The school is only enrolling new students at the fifth grade. Those Kauffman students moving up year by year will be the only students in the higher grades. The school is not taking in new students whenever they come and at whatever grade as the Kansas City Public Schools surrounding it must do.

"There are pieces we haven't been able to do," Richardson said. "We're not claiming we have solved everything. (But) most of what we've done can be done in other schools."

The school also benefited from about $10 million the foundation invested in research, including touring high-performing schools across the country, and in obtaining and renovating the school property. But it is operating on the same public funds as other public schools.
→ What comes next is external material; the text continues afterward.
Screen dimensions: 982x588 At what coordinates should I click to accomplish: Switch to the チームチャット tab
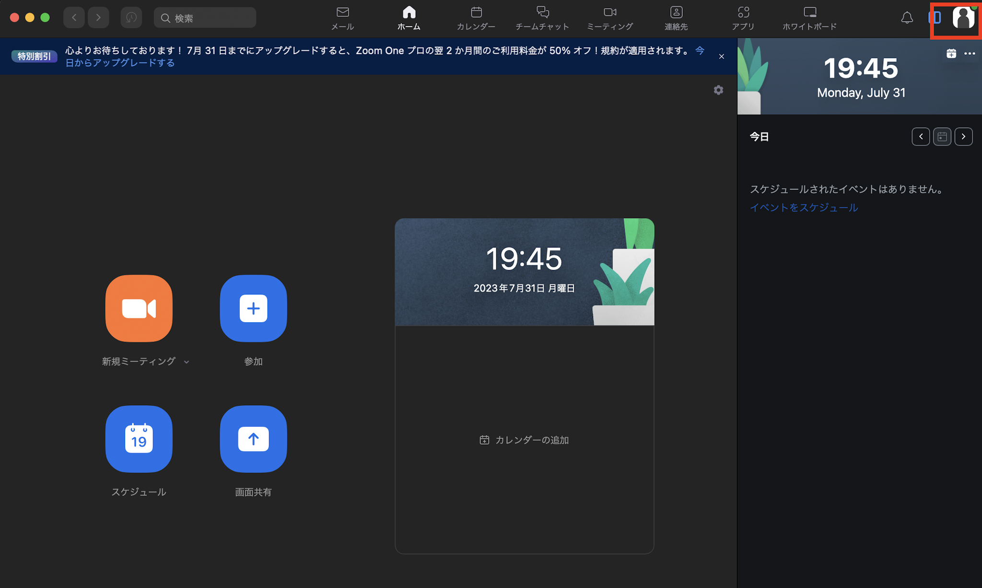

It pays its teachers at the same scale as the Kansas City Public Schools, yet it is adding 10 percent to compensate for the longer hours, Lofthus said.

Just as most of the students and parents survived Year One, so have most of the teachers.

It's been a tough year, Richardson said. The school had trouble smoothing out bus routes at the start. One teacher left in midyear.

But the school staff members believe they succeeded in laying down an environment that will serve the students beyond test performance.

Zimmerman remembers a school trip to the University of Missouri-Kansas City, and seeing students in the dorm.

"So many of them felt college in such a tangible way," he said.

Everyone, teachers and students, are trying to sustain "a growth mindset," said writing teacher Lindsey Dolge, "to never be complacent."

What remains to be seen is if the school can maintain its intensity going forward as it grows.

About half of the 12 students who did not finish the year fell out of the school because either the student or a parent chose not to keep up with the school's regimen, Lofthus said. Others moved away.

She has found room within the schedule, she said, to trim the length of the day by an hour next year, starting a half hour later and quitting 30 minutes earlier.

Richardson said he's been adjusting his approach, not thinking so much on how to help staff and students find a work-life balance, but rather to help everyone feel more supported and rewarded in the work they're doing. The challenge is to be able to sustain the work of helping children close wide achievement gaps.

"We don't know of any way but to put in more time," he said.

When it comes to all the efforts the Kauffman Foundation has put into education, he said, putting theory into practice "is the hardest work we've ever done."